(Data records)
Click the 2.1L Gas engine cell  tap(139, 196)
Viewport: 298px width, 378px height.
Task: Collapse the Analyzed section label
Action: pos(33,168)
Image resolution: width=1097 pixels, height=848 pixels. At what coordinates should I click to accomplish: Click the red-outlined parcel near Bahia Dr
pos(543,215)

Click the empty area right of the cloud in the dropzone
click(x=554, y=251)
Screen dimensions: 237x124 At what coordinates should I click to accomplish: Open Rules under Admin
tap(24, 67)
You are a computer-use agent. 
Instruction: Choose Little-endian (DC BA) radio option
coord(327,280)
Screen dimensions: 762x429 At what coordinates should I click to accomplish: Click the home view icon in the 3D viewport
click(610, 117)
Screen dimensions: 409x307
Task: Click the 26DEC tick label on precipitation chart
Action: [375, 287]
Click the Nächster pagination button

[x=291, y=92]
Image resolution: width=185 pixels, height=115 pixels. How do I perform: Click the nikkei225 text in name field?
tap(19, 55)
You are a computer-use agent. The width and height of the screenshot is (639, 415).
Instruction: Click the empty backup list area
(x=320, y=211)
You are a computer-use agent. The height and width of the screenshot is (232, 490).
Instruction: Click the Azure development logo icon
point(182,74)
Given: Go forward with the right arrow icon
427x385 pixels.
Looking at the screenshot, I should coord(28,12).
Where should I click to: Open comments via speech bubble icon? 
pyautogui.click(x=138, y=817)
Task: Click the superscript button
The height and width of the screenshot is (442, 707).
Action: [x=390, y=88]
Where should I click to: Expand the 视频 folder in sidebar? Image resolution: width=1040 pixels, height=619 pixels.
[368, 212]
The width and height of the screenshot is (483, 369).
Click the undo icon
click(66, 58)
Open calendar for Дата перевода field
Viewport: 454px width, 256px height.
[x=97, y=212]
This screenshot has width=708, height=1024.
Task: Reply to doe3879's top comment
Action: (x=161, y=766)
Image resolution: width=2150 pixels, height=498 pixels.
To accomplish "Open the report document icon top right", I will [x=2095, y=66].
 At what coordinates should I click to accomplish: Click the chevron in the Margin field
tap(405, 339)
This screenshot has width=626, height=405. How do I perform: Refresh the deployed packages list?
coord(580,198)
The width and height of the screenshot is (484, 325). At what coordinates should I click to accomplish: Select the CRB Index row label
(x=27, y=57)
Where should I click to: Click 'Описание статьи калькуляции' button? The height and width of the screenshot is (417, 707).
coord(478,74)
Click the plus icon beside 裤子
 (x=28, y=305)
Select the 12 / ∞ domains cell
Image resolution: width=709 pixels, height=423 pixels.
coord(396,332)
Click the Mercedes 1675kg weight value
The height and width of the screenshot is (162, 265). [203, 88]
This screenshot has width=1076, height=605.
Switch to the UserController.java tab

→ **Exercise details**:
Look back at the entries above. Retype the line with "Screen dimensions: 762x429", the line with "You are a computer-use agent. The height", and all lines in between.

→ **Result of the task**:
Screen dimensions: 762x429 At what coordinates should I click to accomplish: Click the home view icon in the 3D viewport
click(610, 117)
Screen dimensions: 409x307
Task: Click the 26DEC tick label on precipitation chart
Action: [375, 287]
Click the Nächster pagination button

[x=291, y=92]
Image resolution: width=185 pixels, height=115 pixels. How do I perform: Click the nikkei225 text in name field?
tap(19, 55)
You are a computer-use agent. The width and height of the screenshot is (639, 415).
Instruction: Click the empty backup list area
(x=320, y=211)
You are a computer-use agent. The height and width of the screenshot is (232, 490).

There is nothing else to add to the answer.